Friday, July 29, 2005

Please leave comments!!!

I just noticed from my stats counter that my blog is getting hits from universities like Berkeley, CMU, Duke, etc., and also from other countries (Kuwait, India, Hongkong, Canada). While I am very honored, I also request my readers to leave comments and make this a truly interactive medium.

thanks much!! :)-

Fixed Income Securities


Bond math Posted by Picasa

Tried to crack open the books again this week. Went to study session 15-16 on fixed income securities. Found the subject really fascinating.. it was very intuitive yet had some very good concepts that I had never thought of - convexity, duration, price-yield curve, Yield to maturity, etc.

Anyways, I couldn't understand some of the concepts by just reading, so decided to use my FE skills (hey I need to do this more often now, isnt it?) to write a small function on bond valuation in MATLAB (see figure). Looks like this may be my first program in Financial engineering. A simple 5 line code, but it did give me a lot of insight into a powerful concept.

Sunday, July 24, 2005

Weather derivatives

Interestingly, hedgefund street carried a story on a new hedge fund being launched in the weather derivative space. I have always been fascinated with weather related (commodities and energy) and catastrophe-linked securities, and would like to learn more about this area. The main indices used are HDD (heating degree days) and CDD (cooling degree days) around which most of the contracts are structured, however one can be creative and use any such indice as the underlying.

Most of these contracts are OTC and are very low volume at present. I hope that more and more corporations find value in such instruments and the industry starts to take off.

Thursday, July 14, 2005

Accepted..!!!

Got the call from Christina. The much awaited call. I am in at Berkeley. Haas, here I come.

Thursday, July 07, 2005

Interesting article on FE careers

Tuesday, July 05, 2005

Portfolio theory

Spent a good chunk of time studying for the CFA. I started learning session 12, which is on portfolio management, because I was very interested in learning about Markowitz MPT (modern portfolio theory). The lesson deals with acronyms such as MPT, CAPM, SML, CML, etc. The basic idea is that the expected return of a security is related not to the total risk of a security, but only to the systematic risk (market risk).

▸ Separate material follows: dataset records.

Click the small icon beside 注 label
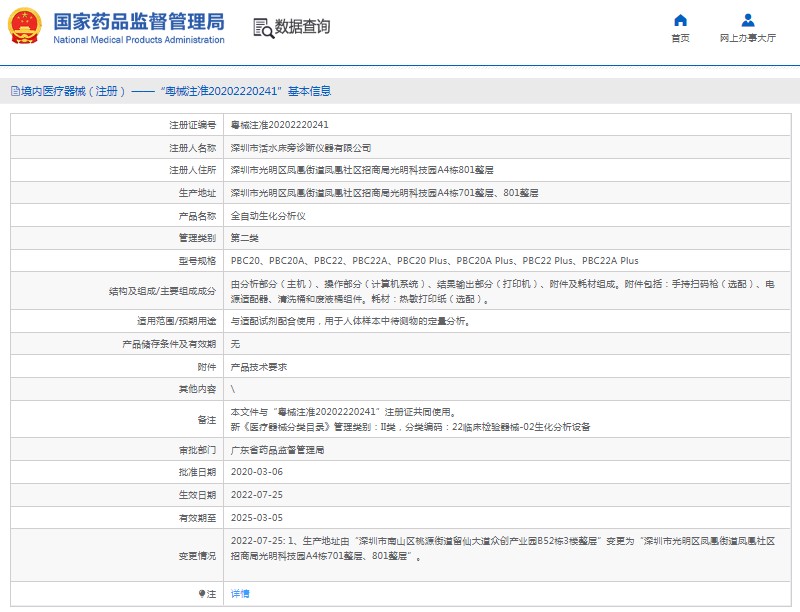 [203, 593]
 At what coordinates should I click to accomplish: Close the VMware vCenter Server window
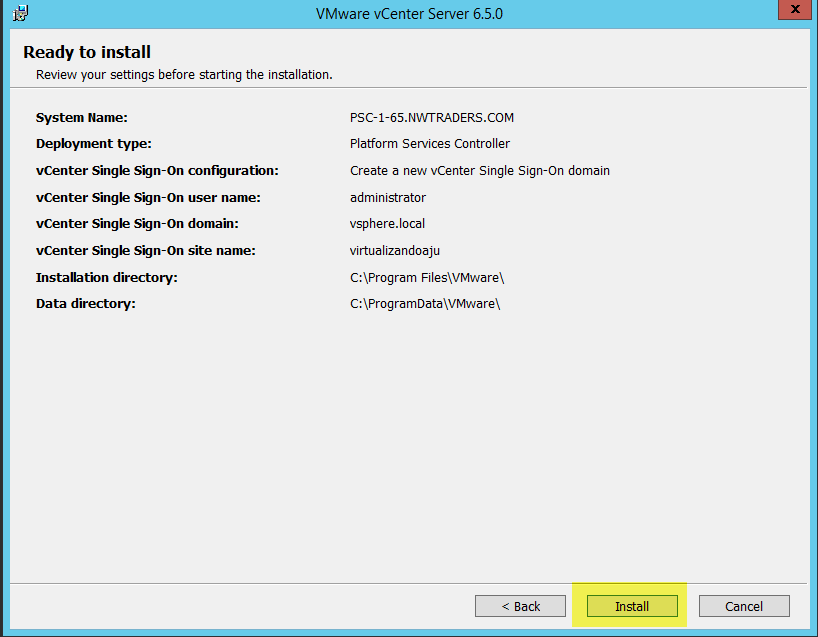click(794, 12)
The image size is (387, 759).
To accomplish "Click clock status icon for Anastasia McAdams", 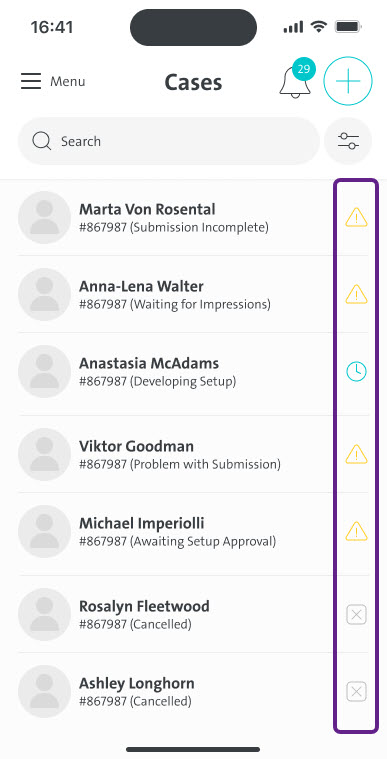I will click(356, 372).
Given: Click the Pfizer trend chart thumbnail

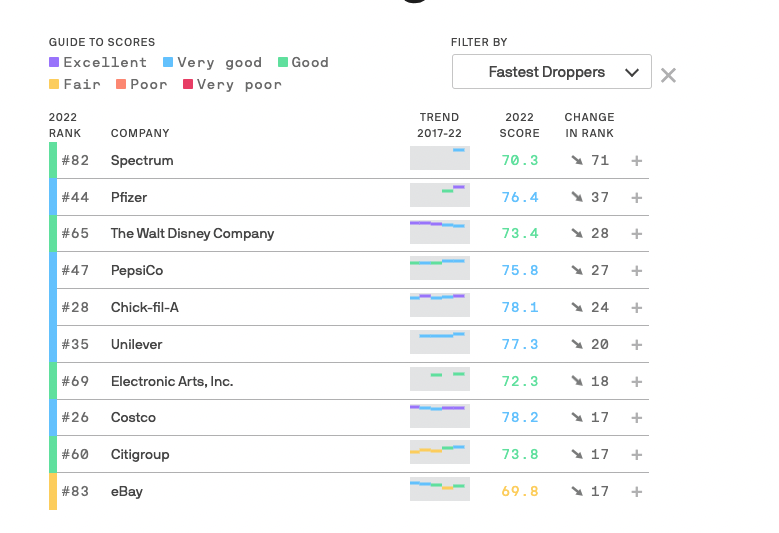Looking at the screenshot, I should 439,197.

I am done with 2 study sessions (out of a total of 18). Still long ways to go.

next up: study session 13, which is on asset valulation - securities markets. Seems easy, not too much theory, just a lot of information.

Friday, July 01, 2005

Time-weighted rate of return

I used to be always interested in figuring out the rate of return shown on my fidelity 401K page. Well, now I know (thanks to my CFA studies): It is computed using the time-weighted rate of return. The other return commponly used is the money-weighted rate of return, which treats investments like cash flows and computes the IRR.

Definition: Geometric mean return
Also called the time-weighted rate of return, a measure of the compound rate of growth of the initial portfolio market value during the evaluation period, assuming that all cash distributions are reinvested in the portfolio. It is computed by taking the geometric average of the portfolio subperiod returns.